I feel like my life is again what I want it to be. or maybe spending a few years taking a hard look at myself and where I am at, eventually brought me to exactly where I need to be. where I belong. it isn’t so much a physical location as it is a state of mind. my heart is right. my mind is right.
this winter. starting January when I returned to the madison valley, it all started happened by feeling good, being re-inspired by the peaks around us. I just got tired of not givin’er hell. but without really changing anything. just feeling good. feeling whole.
here’s another thing I know. I love Mark. fuck. him, or someone like him. just how much, I didn’t realize until I spent time away from him. to see him and all of it for what it really is.
last week I signed my life away. I accepted large portion of ownership of the hotel. splitting with my sister. here goes.
and that’s pretty fucking lame if you ask me.
this feels weird. I have moved several times through out the years and I have cleaned up my life in the process several times. but never like this. I am moving into a 20 ft trailer. I have no room.
I am detailing every aspect of my life. every piece of paper, hair care product or old power cord I have been holding onto… for the one time I might need one.. I am throwing out everything.
I am disgruntled. for so many little reasons, that accumulate to a whole. I woke up this morning before the sun was up. came to the thought of mark and the last times I was with him. surprised how incredibly turned I am by the thought of him. the thing about sex, is that the more you have it, the more you want it. sure, I have gotten laid a few times randomly over the course of the last couple years, but nothing consistent enough. but now that I did and started getting used to having it, I want more of it. I want more of him.

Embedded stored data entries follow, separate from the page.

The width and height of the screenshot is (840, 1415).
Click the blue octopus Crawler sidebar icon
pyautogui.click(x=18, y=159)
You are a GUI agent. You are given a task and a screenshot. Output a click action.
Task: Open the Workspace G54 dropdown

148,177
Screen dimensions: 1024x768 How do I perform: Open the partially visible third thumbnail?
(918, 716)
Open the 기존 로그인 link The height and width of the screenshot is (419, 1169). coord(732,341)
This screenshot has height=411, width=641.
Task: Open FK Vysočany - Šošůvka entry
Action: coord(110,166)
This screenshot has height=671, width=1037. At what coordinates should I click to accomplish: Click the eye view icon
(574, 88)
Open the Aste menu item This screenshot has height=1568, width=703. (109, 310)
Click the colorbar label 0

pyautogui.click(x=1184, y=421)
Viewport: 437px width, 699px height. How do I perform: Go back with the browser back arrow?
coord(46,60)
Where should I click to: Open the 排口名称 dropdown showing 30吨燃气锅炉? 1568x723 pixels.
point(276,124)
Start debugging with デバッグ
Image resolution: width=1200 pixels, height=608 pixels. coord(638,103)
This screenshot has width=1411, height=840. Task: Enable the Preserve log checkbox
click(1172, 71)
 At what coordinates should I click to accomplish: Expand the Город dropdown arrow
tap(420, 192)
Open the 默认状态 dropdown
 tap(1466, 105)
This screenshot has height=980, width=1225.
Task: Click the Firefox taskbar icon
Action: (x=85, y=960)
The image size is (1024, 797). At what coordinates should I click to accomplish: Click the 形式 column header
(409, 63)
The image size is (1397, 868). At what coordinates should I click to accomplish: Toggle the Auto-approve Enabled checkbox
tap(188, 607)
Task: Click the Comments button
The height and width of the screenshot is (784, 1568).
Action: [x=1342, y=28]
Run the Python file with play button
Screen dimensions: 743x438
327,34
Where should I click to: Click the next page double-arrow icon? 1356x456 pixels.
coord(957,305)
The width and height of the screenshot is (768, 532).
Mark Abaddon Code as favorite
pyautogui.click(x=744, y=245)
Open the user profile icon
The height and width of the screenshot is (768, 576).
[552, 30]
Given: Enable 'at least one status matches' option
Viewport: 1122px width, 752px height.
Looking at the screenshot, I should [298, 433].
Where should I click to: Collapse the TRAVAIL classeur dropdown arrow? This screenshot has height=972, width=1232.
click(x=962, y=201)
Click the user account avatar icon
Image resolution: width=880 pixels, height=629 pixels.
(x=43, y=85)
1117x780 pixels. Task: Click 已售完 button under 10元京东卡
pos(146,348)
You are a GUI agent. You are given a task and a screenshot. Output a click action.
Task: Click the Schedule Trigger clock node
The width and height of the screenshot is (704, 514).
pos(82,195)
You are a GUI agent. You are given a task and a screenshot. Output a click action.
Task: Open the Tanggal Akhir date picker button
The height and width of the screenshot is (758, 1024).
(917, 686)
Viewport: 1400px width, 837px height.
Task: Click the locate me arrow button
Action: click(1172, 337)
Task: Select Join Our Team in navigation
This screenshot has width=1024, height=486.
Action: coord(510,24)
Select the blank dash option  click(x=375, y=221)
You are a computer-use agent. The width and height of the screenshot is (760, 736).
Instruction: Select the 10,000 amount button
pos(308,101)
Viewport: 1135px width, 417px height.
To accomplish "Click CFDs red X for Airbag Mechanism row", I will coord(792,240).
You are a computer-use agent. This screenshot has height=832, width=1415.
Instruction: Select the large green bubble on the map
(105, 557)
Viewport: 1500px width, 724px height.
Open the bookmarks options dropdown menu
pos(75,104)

I got up, turned on music, spread out my yoga mat and stood on it in my beginning pose. and just started crying. not for the beauty of it all. but for everything I am saying good bye to right now. I am saying good bye to Alex, she’s moving to Colorado. that’s heart breaking. the skiing sucks. I have never skied snow this bad and not only the shortness of my season, but the lack of good snow make me very disgruntled and depressed. I am aching to get on top of some peak somewhere. I am trying to let go of Mark. it’s getting better. but it’s agonizing as well. I never want to date again. I have lived in this house for 2 years and I have learned to love my life in it. I never thought I’d miss it, but it’s equally hard to say good bye to this. and along with all of this, I am saying good bye to Montana for another 3 months. and traveling to a place I don’t care for all that much. and doing lame things while I am there. seriously considering buying a road bike for while I am there.
I feel if I can’t ski, my life has no purpose. I am like a lost puppy, searching for meaning.
while I was doing my yoga practice, one thought struck me the most. I am tired of being alone. I have a shit ton of friends here, but I am tired of traveling alone. I am tired of embarking on my life alone. I am tired of leaving everyone, tired of being gone… and I only mainly feel this way because of meeting Mark and that my seasons are cut short this time around. Alex has a lot to do with it as well. there’s one person I truly consider to be a soulmate.
it’s just that I feel like I didn’t have enough time here. 2.5 months is not enough to turn around. this is my home and I belong here. I am relieved I now have my property. no more paying for something that isn’t mine.
I keep telling myself I’ll feel right as rain when summer rolls around and I am guiding again. and I will feel at peace again when the snow flies and I get a longer season next year. I will return in December. early December. frankly, everyone says the snow sucks early season, but what I’ve learned is that when you’re a ripping skier, it doesn’t really matter. you can always find fun. people think I am crazy for I truly love runs like Iron Maiden and Crazy Raven.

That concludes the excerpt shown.